2008 HSR&D National Meeting Abstract
1030 — A Longitudinal Analysis of the Effects of Using Data from One System for Dual VA and Medicare Users with Dementia
Zhu CW (James J. Peters Bronx VAMC), Penrod J
(James J. Peters Bronx VAMC), Dellenbaugh C
(James J. Peters Bronx VAMC), Ross J
(James J. Peters Bronx VAMC), Sano M
(James J. Peters Bronx VAMC)
To compare changes over time in diagnoses and comorbidities in VA and Medicare data for dual users with dementia.

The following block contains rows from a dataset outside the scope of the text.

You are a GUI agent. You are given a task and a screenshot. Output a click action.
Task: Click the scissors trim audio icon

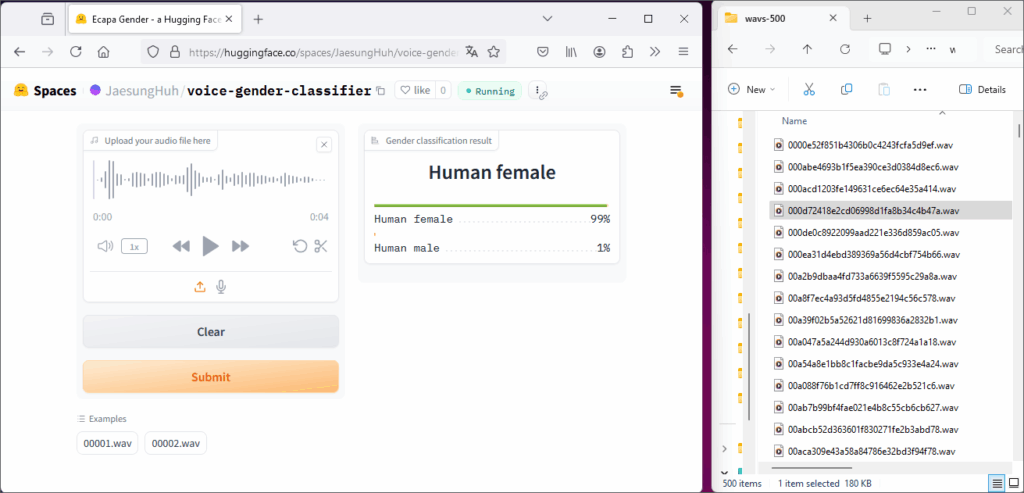click(x=321, y=246)
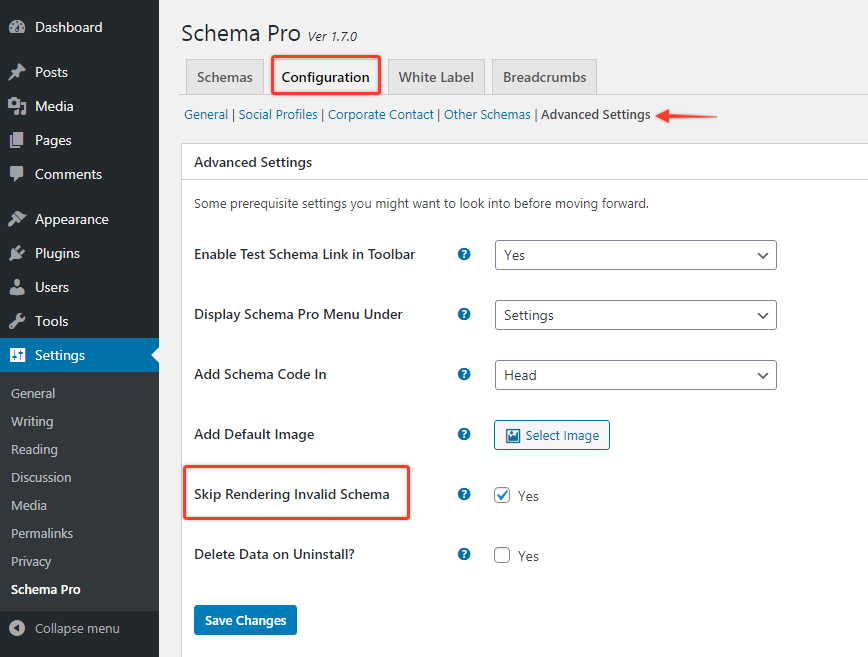Screen dimensions: 868x657
Task: Open the Add Schema Code In dropdown
Action: (x=635, y=375)
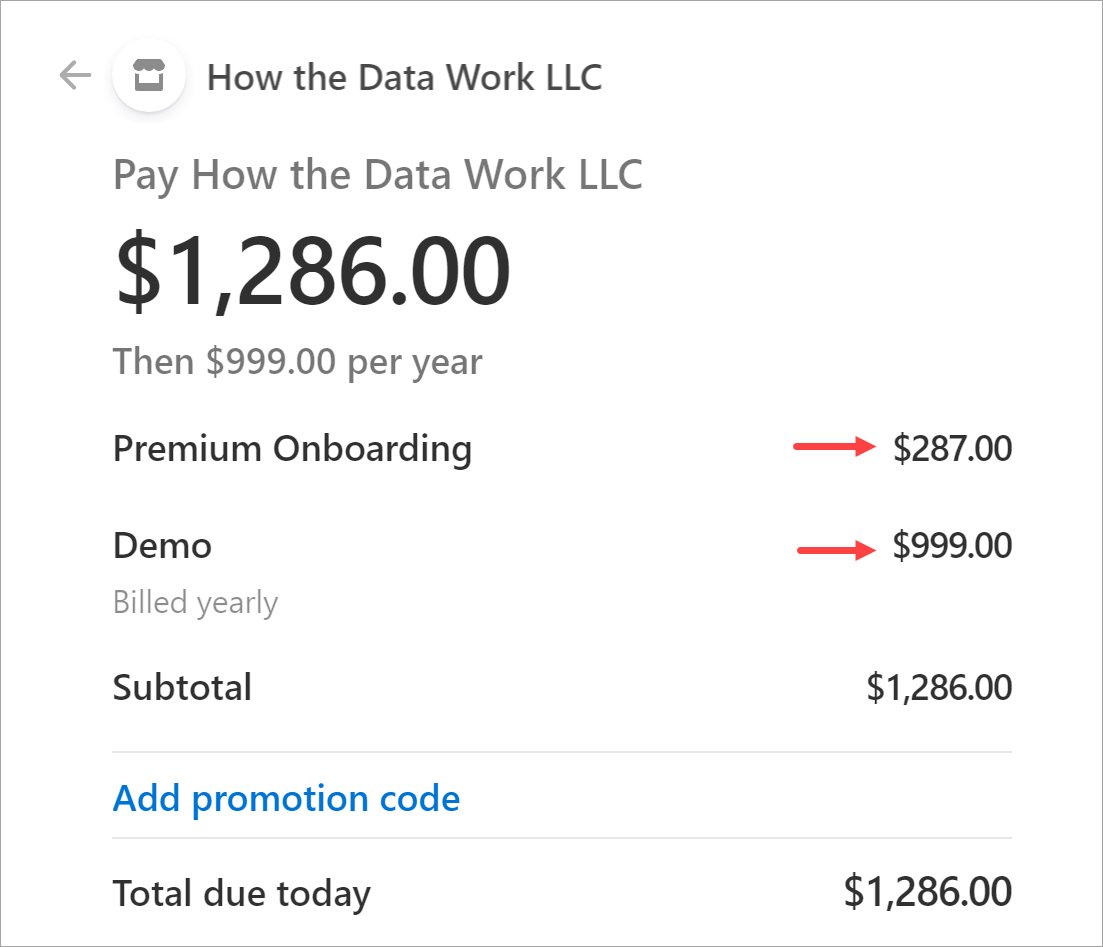Select the arrow annotation near Premium Onboarding price
The width and height of the screenshot is (1103, 947).
coord(835,448)
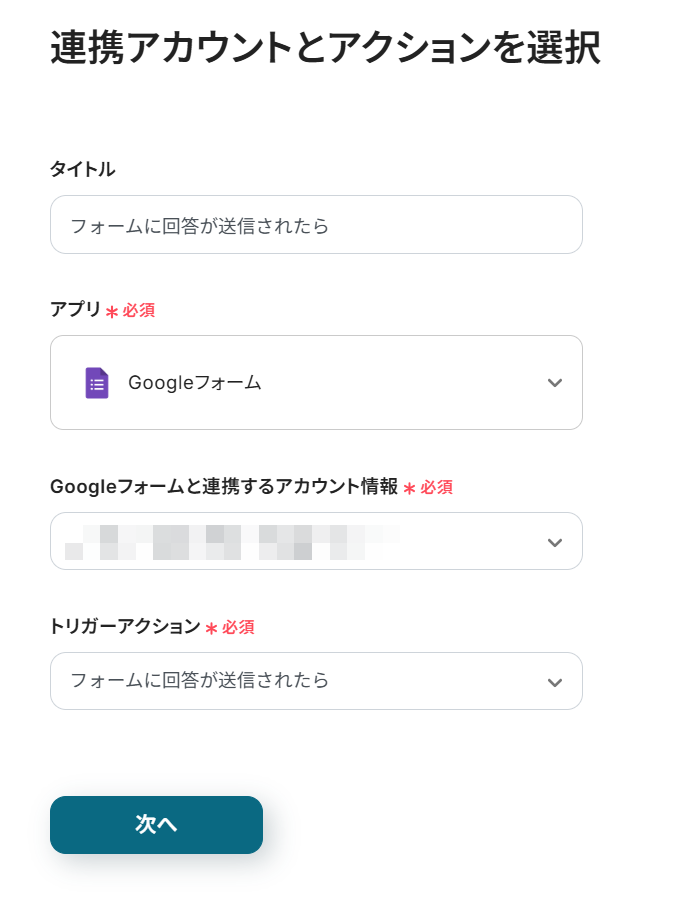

We used the National Longitudinal Caregiver Survey of male veterans age 65 and older with a formal diagnosis of Alzheimer’s disease or vascular dementia in the VA in 1997 to create a longitudinal sample (1998-2001) of VA and Medicare dual users alive at year 4 (669 patients with 2,676 observations). We obtained all ICD-9-CM diagnosis codes (truncated to 3 digits) from the VA National Patient Care Database and Medicare Standard Analytic Files. We constructed an Elixhauser comorbidity index for each patient using VA data only, Medicare data only, and VA and Medicare data combined.

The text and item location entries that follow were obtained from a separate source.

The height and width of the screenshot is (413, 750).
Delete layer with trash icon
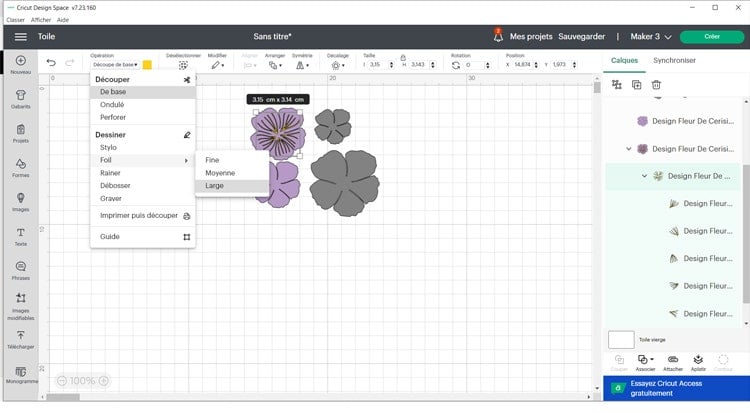point(656,85)
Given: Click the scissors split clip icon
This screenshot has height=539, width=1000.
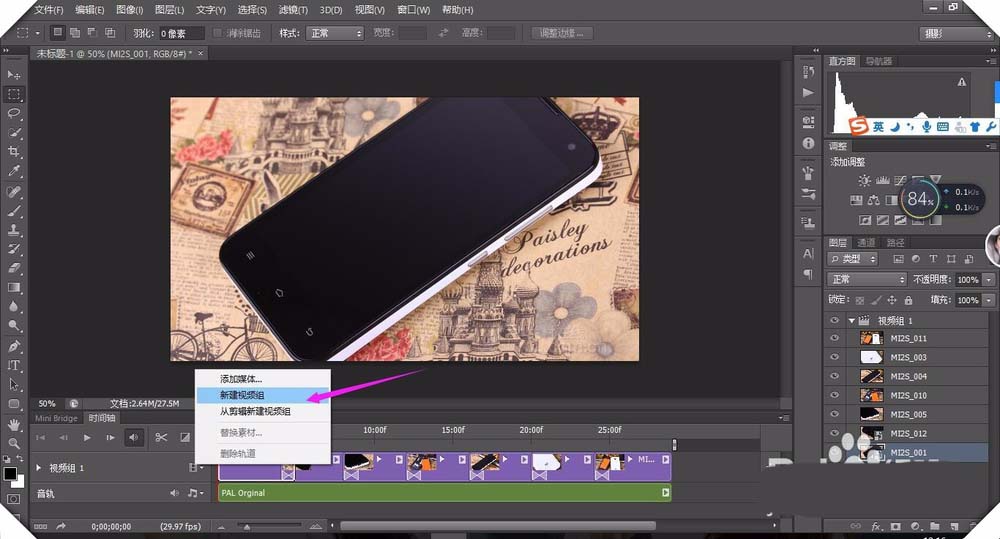Looking at the screenshot, I should coord(161,437).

From combined VA and Medicare data, patients averaged 21.6 unique diagnosis codes per year: 19.5 were identified in only one system, 2.1 were identified in both. In 1998, on average, 10.6 unique diagnosis codes per patient were identified in VA data, 8.8 in Medicare data. By 2001, this distribution had reversed: 10.7 unique diagnosis codes were identified in Medicare data, 8.7 in VA data. Between 1998 and 2001, percentage of diagnoses captured using VA data alone decreased significantly from 62.7% to 55.7% (p < 0.001); in contrast, percentage of diagnoses captured using Medicare data alone increased significantly from 60.7% to 67.2% (p < 0.001). Between 1998 and 2001, Elixhauser comorbidity index increased significantly using both combined data (3.6 vs. 3.9; p=0.017) and Medicare data alone (2.2 vs. 2.6; p < 0.001), but remained stable using VA data alone (~2.2 each year).
Using VA data alone for VA and Medicare dual users with dementia underestimated the total number of diagnoses and comorbidities, the magnitude of which worsened over time.
Not taking into account information generated by veterans obtaining healthcare outside the VA underestimates the VA’s assessment of the burden of disease and healthcare needs of this population. Strategies are needed to routinely monitor veterans obtaining care outside the VA to ensure that the VA has adequate resources to provide necessary care to all veterans.